## EXERCISE REQUIREMENTS
1 > Answer these from the commentary on Krugman and the job market:
(a) Between which years did unemployment and underemployment among recent college graduates surge?
(b) What kind of depression does the writer say we are suffering?
(c) According to the quoted Krugman passage, what have voters been told over and over about the 2009 stimulus?
2 > Carry on the commentary on Krugman and the job market, starting after its final sentence.

*** SUPPLIED TEXT ***

Indeed, these have been really bad years for recent college graduates, who all too often can’t find anyone willing to make use of their hard-won skills that were expensive to attain. Unemployment and underemployment among recent graduates surged between 2007 and 2010, while far too many highly trained young people found themselves working in low-skill jobs. The job market for skilled workers, like that for Americans in general, is now gradually improving. But it’s still far from normal.

And here is where I disagree with Krugman. He writes:

"In a better world, the president would be proposing bold short-term moves to move us rapidly back to full employment. But he isn’t."

Underlying that is power and ownership, not just short term ameliorating proposals. The fact is that we are suffering a financial and debt driven depression, and behind that is the raw power of elites. For things to move forward the common folks; folks like you and me have to have some savings and income, and we have to be relieved of unfair debts. And that is a power issue not just something that can be fixed with short term Keynesian fixes. But we are facing a steady diet of lies and propaganda. Krugman writes:

O.K., we all understand why. Voters have been told over and over again that the 2009 stimulus didn’t work (actually it did, but it wasn’t big enough), and a few days before a national election is no time to try to change that big a false belief. So all that the administration feels able to offer are measures that would, one hopes, modestly accelerate the recovery already under way.

*** End of SUPPLIED TEXT ***
*** PROVIDED MATERIAL ***

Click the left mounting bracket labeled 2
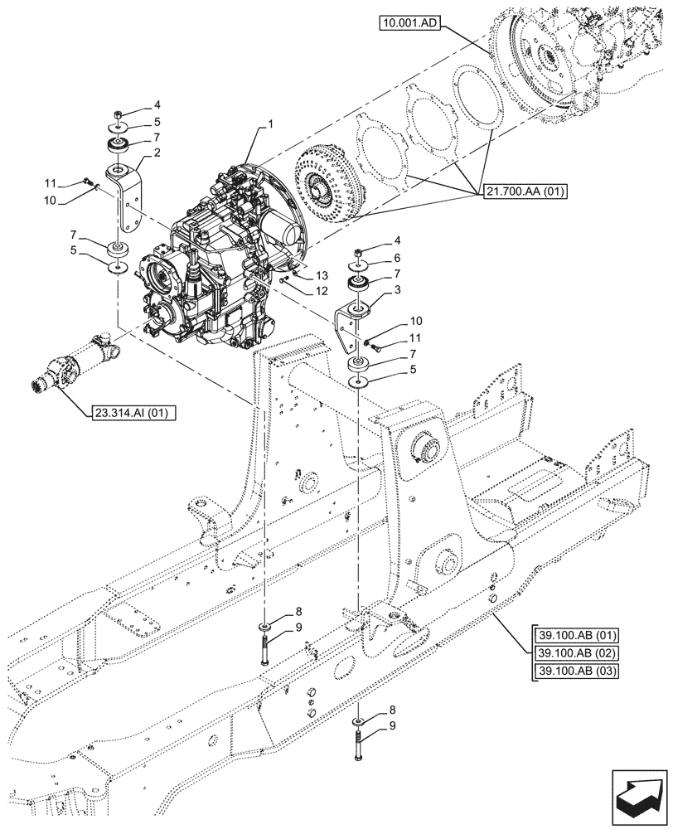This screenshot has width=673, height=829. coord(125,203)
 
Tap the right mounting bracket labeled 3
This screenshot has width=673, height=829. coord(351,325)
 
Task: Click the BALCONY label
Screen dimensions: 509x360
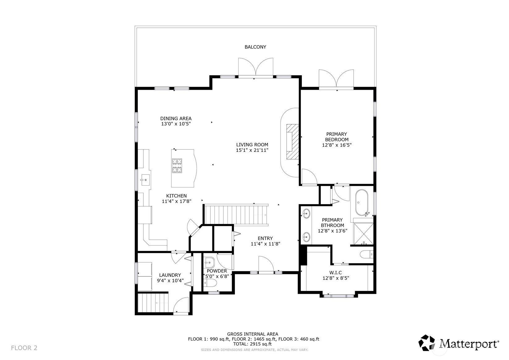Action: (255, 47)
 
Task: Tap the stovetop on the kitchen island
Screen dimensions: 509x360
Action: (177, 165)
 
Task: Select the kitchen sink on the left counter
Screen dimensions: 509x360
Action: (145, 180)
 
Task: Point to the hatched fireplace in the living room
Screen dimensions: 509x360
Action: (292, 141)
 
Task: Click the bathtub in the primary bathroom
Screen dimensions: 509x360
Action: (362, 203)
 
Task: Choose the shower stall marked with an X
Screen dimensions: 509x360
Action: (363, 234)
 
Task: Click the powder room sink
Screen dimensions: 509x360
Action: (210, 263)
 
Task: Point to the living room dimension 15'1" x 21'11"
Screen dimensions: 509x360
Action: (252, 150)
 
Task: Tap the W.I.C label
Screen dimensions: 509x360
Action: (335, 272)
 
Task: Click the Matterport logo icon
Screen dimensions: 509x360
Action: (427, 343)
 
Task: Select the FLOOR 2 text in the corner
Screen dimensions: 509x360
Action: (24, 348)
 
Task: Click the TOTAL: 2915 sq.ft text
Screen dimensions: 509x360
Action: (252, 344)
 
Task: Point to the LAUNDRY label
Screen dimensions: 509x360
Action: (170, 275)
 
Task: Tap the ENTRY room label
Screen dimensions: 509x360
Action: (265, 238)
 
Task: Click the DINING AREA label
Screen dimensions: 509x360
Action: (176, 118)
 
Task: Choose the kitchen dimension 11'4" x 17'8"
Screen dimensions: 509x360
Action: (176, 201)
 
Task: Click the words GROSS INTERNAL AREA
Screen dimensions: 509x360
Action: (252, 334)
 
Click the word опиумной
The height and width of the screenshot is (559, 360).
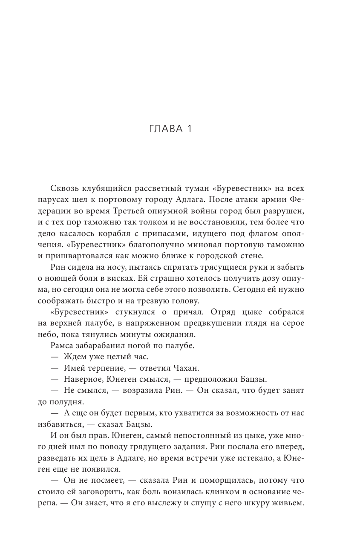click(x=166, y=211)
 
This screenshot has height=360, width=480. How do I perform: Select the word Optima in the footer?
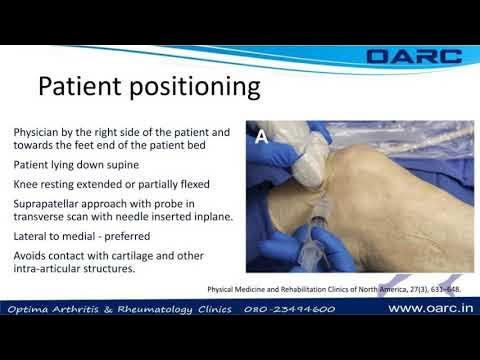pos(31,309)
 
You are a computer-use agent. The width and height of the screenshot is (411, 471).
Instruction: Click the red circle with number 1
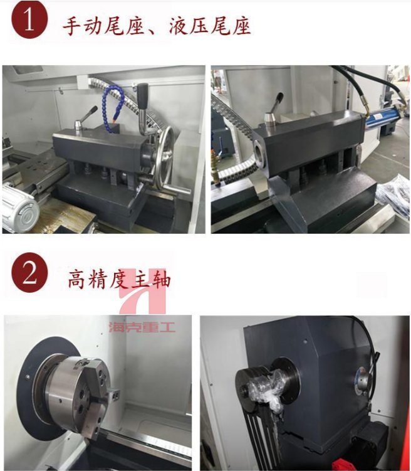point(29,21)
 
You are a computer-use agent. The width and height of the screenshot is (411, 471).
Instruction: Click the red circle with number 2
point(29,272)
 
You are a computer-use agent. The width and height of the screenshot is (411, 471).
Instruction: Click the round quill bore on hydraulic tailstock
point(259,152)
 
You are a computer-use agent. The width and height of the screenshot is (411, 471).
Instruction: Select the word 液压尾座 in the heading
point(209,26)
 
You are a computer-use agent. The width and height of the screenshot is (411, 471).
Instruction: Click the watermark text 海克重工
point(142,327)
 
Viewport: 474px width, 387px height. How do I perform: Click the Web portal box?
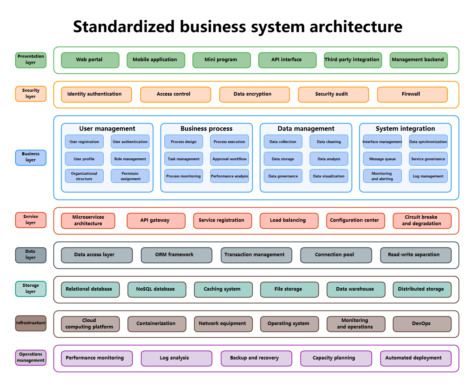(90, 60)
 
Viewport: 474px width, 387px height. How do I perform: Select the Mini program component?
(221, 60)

*** End of PROVIDED MATERIAL ***

## REPLIES
1 >
(a) Between 2007 and 2010.
(b) A financial and debt driven depression.
(c) That the 2009 stimulus didn't work.

2 >
Obama's efforts will work some, but not because they put people back to work until the economy fixes itself, but because the processes and income transfers involved in putting people back to work shift resources back to where the 30% at the bottom are a little less dispossessed and while the top 1% will continue to own all the improvements in our financial positions at least we won't be dispossessed by them as much as before. Money makes money, and money and power multiply; maybe even multiply by factors of 10 or 100. That was Vilfredo Pareto. Krugman knows that, but what is he going to do? The right knows that, but they think there is nothing wrong with the rich morphing into nobility and they are practicing the big lie. So Krugman is also right when he says:

It’s disappointing, to be sure. But a slow job is better than a snow job. Mr. Obama may not be as bold as we’d like, but he isn’t actively misleading voters the way Mr. Romney is. Furthermore, if we ask what Mr. Romney would probably do in practice, including sharp cuts in programs that aid the less well-off and the imposition of hard-money orthodoxy on the Federal Reserve, it looks like a program that might well derail the recovery and send us back into recession.

So it's a choice between survival, and protecting the current system, and radical change for the worse. For now we have to accept survival.

And you should never forget the broader policy context. Mr. Obama may not have an exciting economic plan, but, if he is re-elected, he will get to implement a health reform that is the biggest improvement in America’s safety net since Medicare. Mr. Romney doesn’t have an economic plan at all, but he is determined not just to repeal Obamacare but to impose savage cuts in Medicaid. So never mind all those bullet points. Think instead about the 45 million Americans who either will or won’t receive essential health care, depending on who wins on Nov. 6.
I'm just an amateur, but I've been following this subject since High School and practically minored in it in college.